Multi-Operator Few-Shot Learning for Generalization Across PDE Families
This work addresses the need for data-efficient and generalizable operator learning across scientific domains, offering a new foundation but being incremental in its approach.
The paper tackles the problem of neural operator methods requiring abundant training data for each specific PDE and lacking generalization across PDE families, proposing a unified multimodal framework for multi-operator few-shot learning that outperforms existing baselines in few-shot generalization on PDE benchmarks like Darcy Flow and Navier Stokes variants.

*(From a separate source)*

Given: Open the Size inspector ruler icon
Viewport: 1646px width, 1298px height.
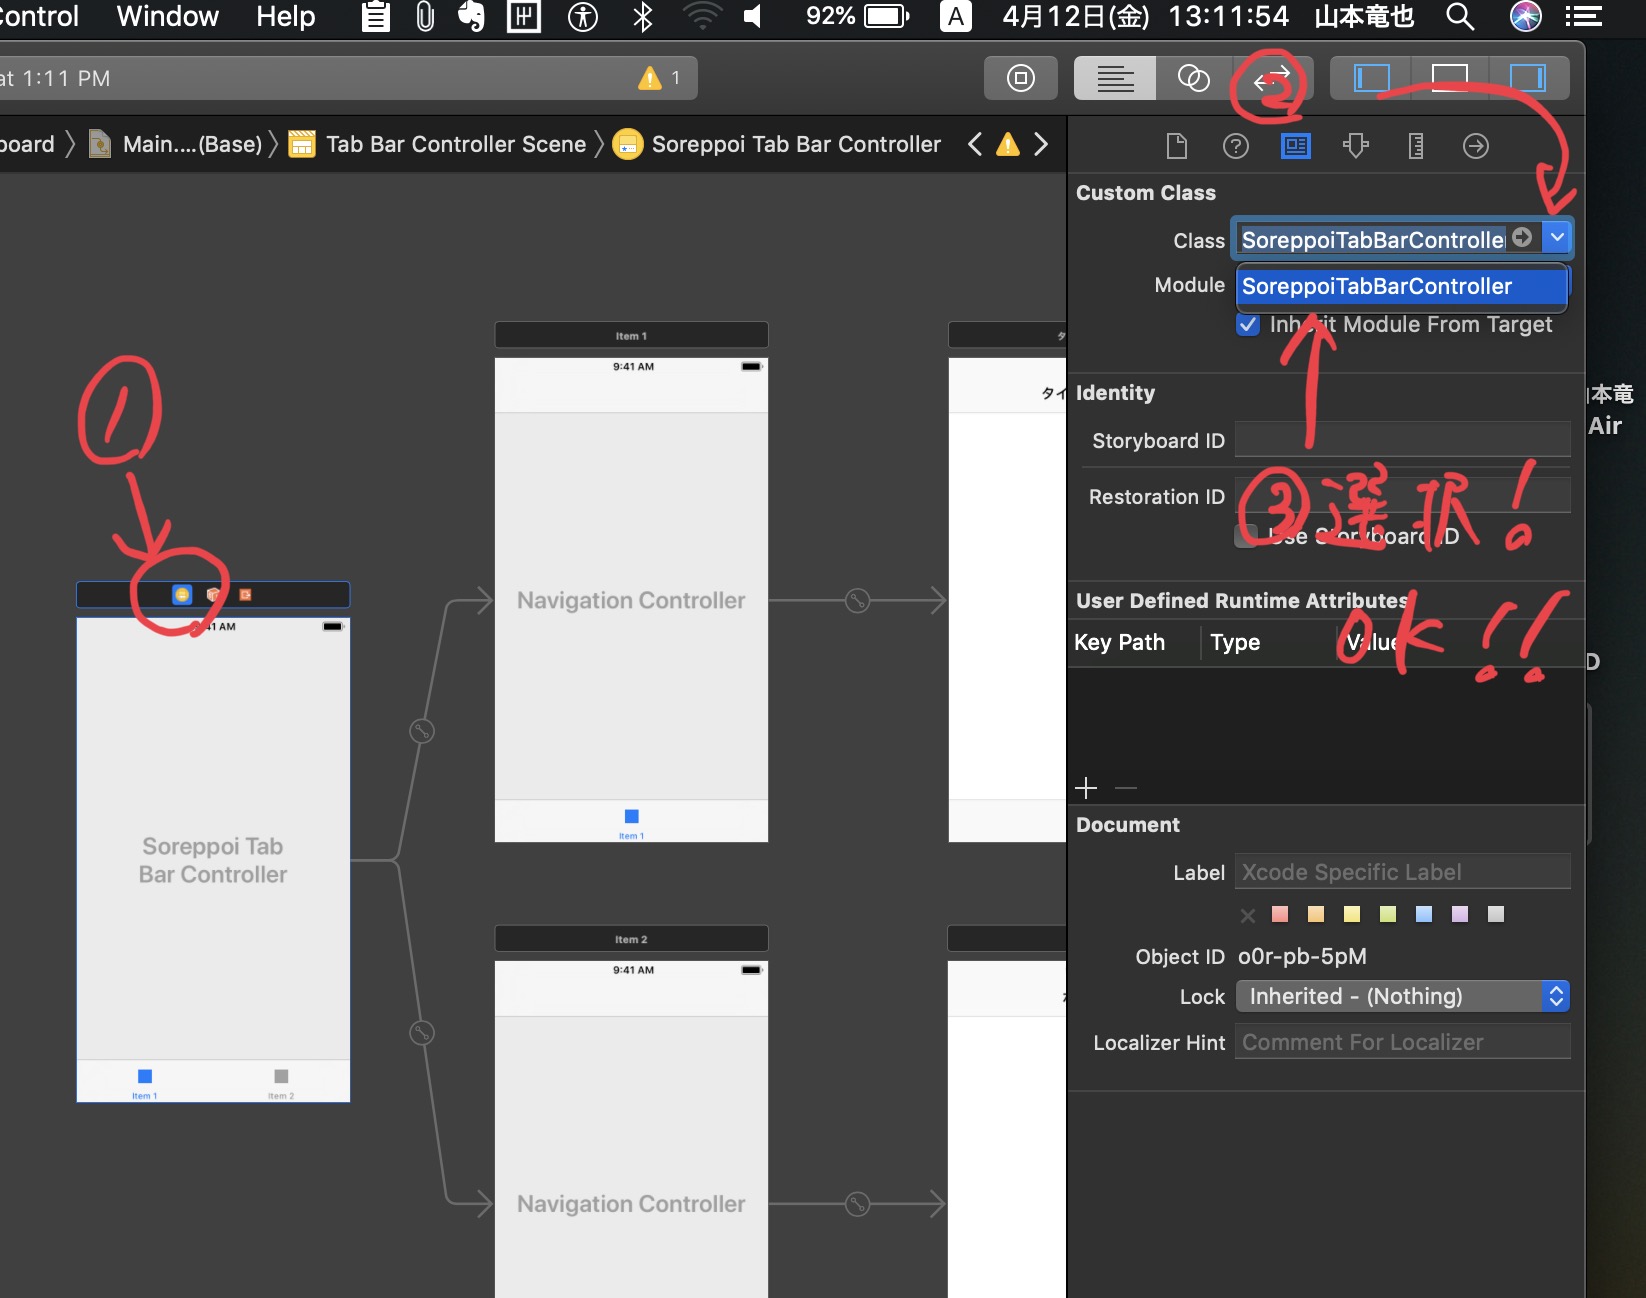Looking at the screenshot, I should point(1415,147).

Learning solution operators for partial differential equations (PDEs) has become a foundational task in scientific machine learning. However, existing neural operator methods require abundant training data for each specific PDE and lack the ability to generalize across PDE families. In this work, we propose MOFS: a unified multimodal framework for multi-operator few-shot learning, which aims to generalize to unseen PDE operators using only a few demonstration examples. Our method integrates three key components: (i) multi-task self-supervised pretraining of a shared Fourier Neural Operator (FNO) encoder to reconstruct masked spatial fields and predict frequency spectra, (ii) text-conditioned operator embeddings derived from statistical summaries of input-output fields, and (iii) memory-augmented multimodal prompting with gated fusion and cross-modal gradient-based attention. We adopt a two-stage training paradigm that first learns prompt-conditioned inference on seen operators and then applies end-to-end contrastive fine-tuning to align latent representations across vision, frequency, and text modalities. Experiments on PDE benchmarks, including Darcy Flow and Navier Stokes variants, demonstrate that our model outperforms existing operator learning baselines in few-shot generalization. Extensive ablations validate the contributions of each modality and training component. Our approach offers a new foundation for universal and data-efficient operator learning across scientific domains.